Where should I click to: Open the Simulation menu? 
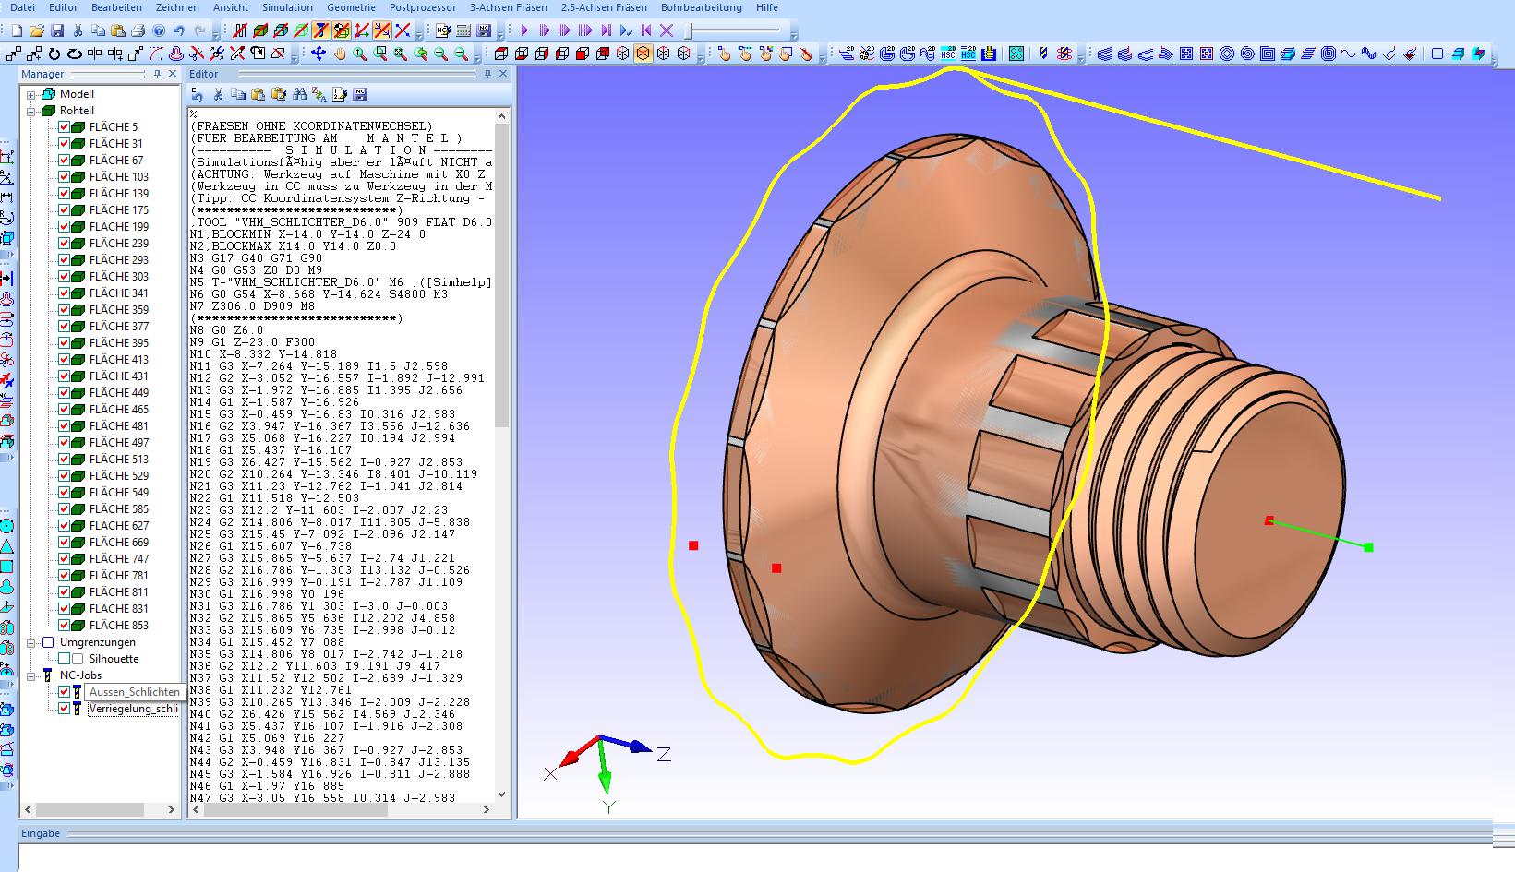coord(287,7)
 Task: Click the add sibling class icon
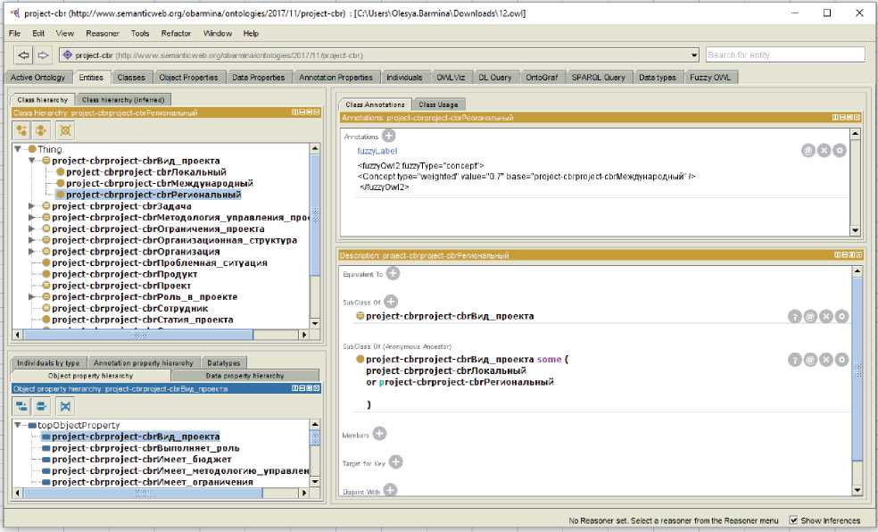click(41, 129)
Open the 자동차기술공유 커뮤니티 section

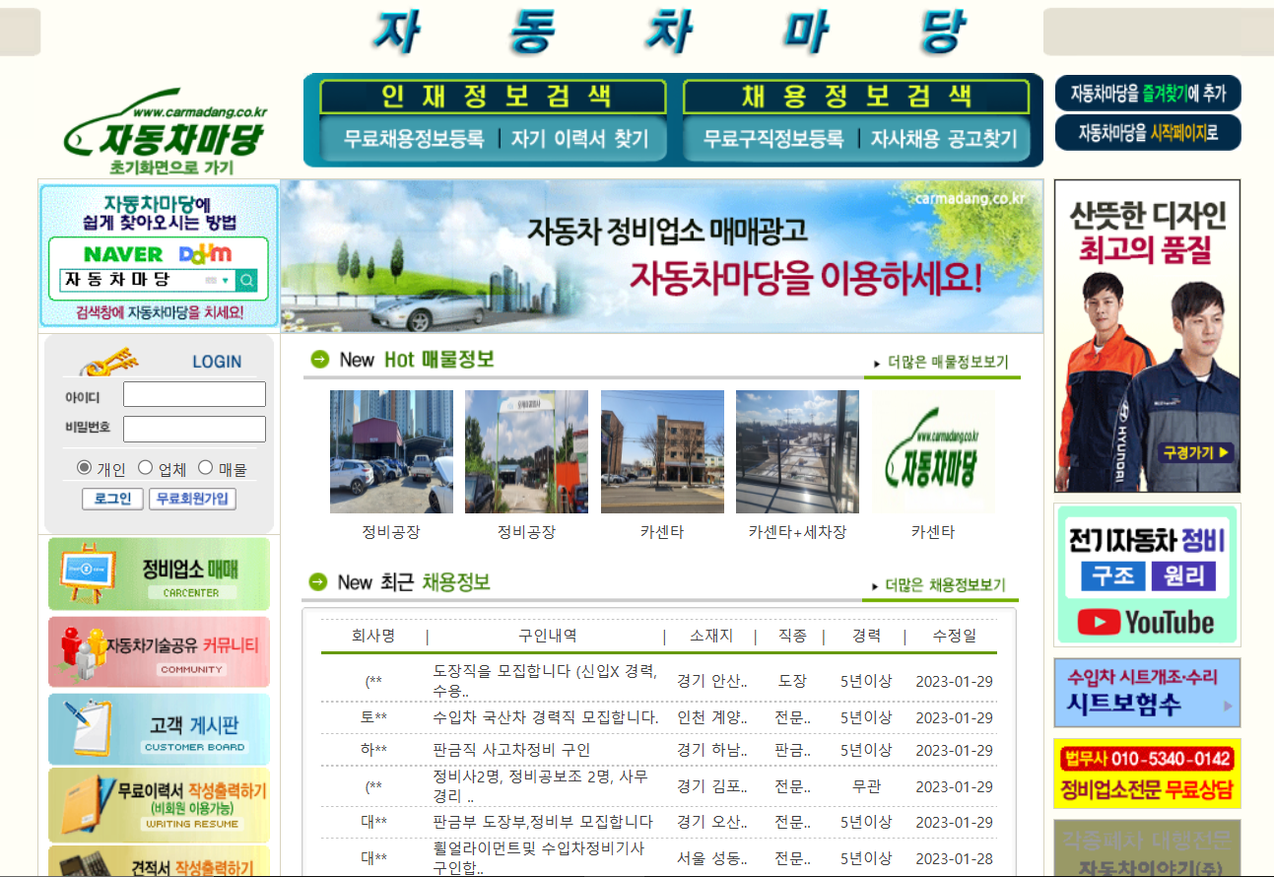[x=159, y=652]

○ ○ ○ ○ ○

When repeating the listing, keep each line exact and exclude the pictures.

Result of this task:
Where should I click to: Open the Simulation menu? 
coord(287,7)
 Task: Click the add sibling class icon
click(41, 129)
Open the 자동차기술공유 커뮤니티 section

[x=159, y=652]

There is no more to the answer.